Data Processing

Through the data_ops module, dantro supplies some useful functionality to generically work with function calls. This is especially useful for numerical operations.

The data_ops module can be used on its own, but it is certainly worth to have a look at Data Transformation Framework, which wraps the application and combination of modules to further generalize the processing of dantro data.


Overview

The operations database

The core of data_ops is the operations database. It is defined simply as a mapping from an operation name to a callable. This makes it very easy to access a certain callable.

A basic set of python functions and numerical operations is defined per default, see below.

Applying operations

The task of resolving the callable from the database, passing arguments to it, and returning the result falls to the apply_operation() function. It also provides useful feedback in cases where the operation failed, e.g. by including the given arguments into the error message.

Registering operations

To register additional operations, use the register_operation() function.

For new operations, a name should be chosen that is not already in use.
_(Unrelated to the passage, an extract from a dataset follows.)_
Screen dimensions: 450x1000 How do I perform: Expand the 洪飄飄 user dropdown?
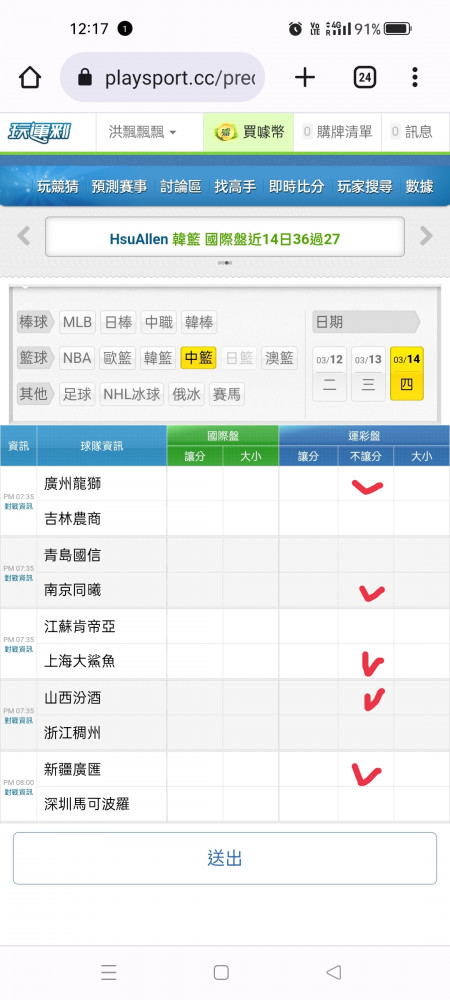click(143, 132)
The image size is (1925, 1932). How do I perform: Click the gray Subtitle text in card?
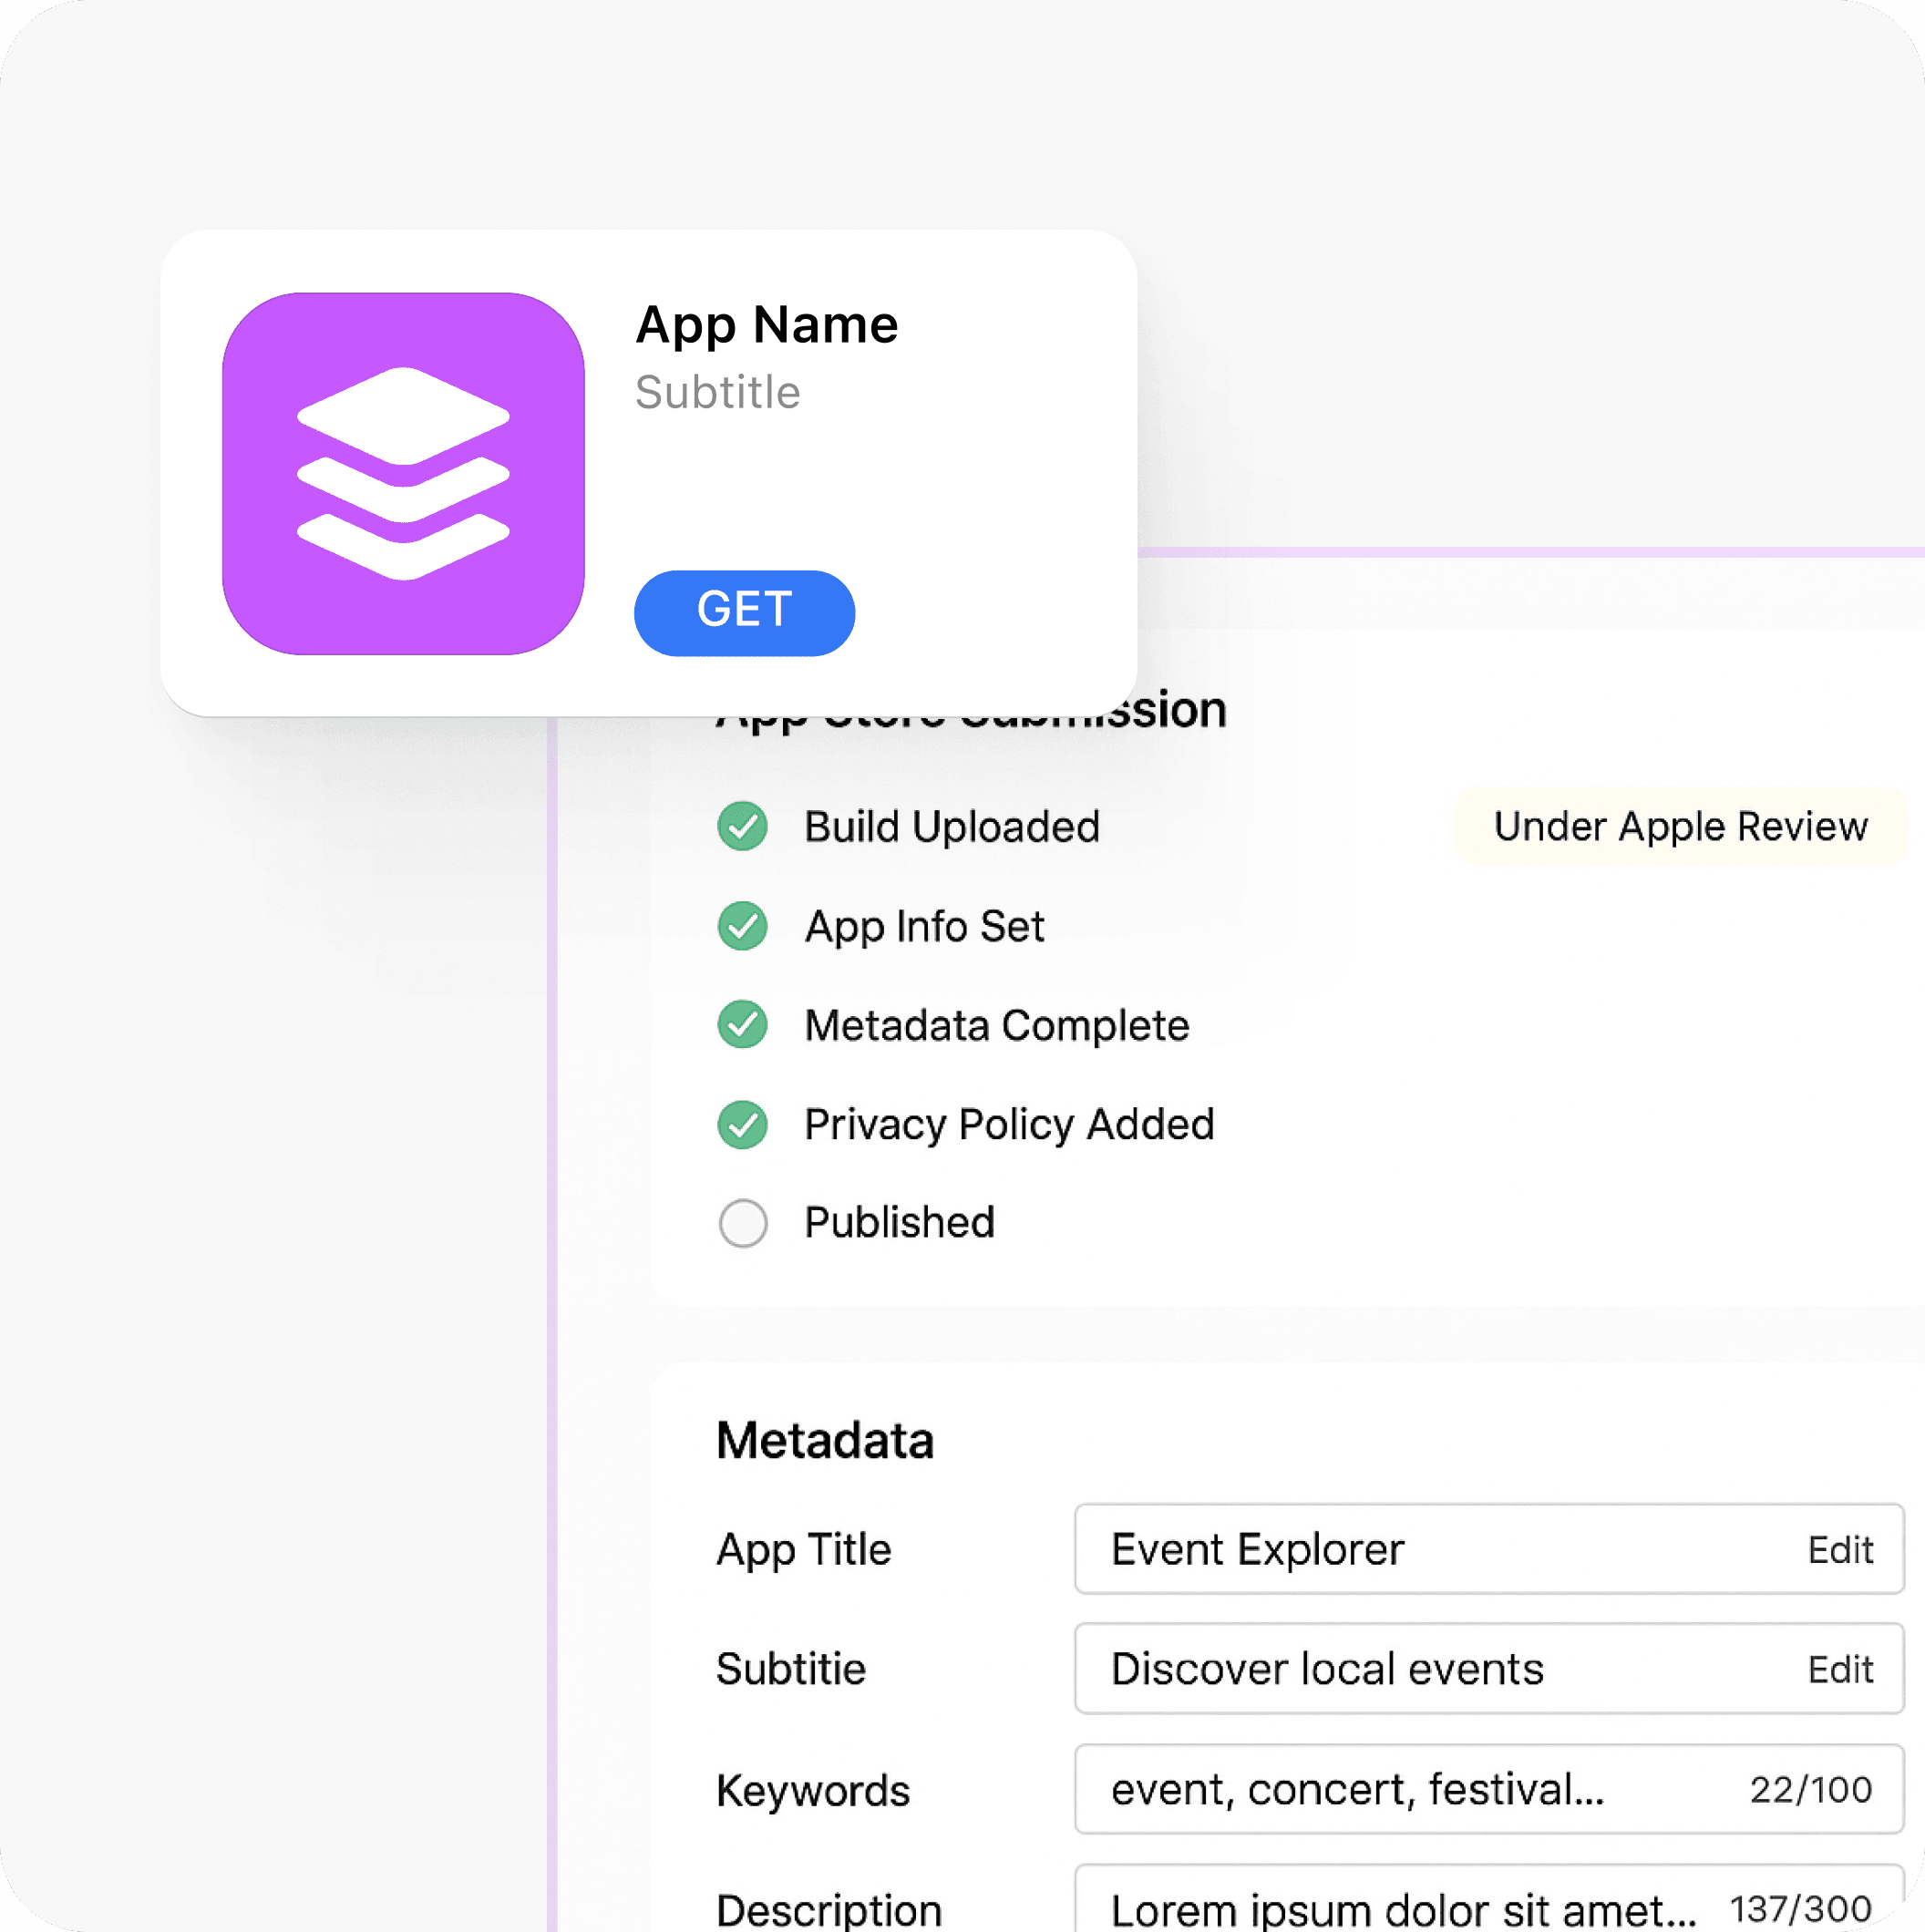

If you are registering multiple custom operations, consider using a common prefix for them.

Note

It is not necessary to register operations that are importable! Just use a combination of the import and call operations to achieve this behavior.

Operations should only be registered if the above does not work comfortably.

Available operations

Below, you will find a full list of operations that are available by default.

For some entries, functions defined in the data_ops module are used as callables; see there for more information. Also, the callables are frequently defined as lambdas to concur with the requirement that all operations need to be callable via positional and keyword arguments. For example, an attribute call needs to be wrapped to a regular function call where — by convention — the first positional argument is regarded as the object whose attribute is to be called.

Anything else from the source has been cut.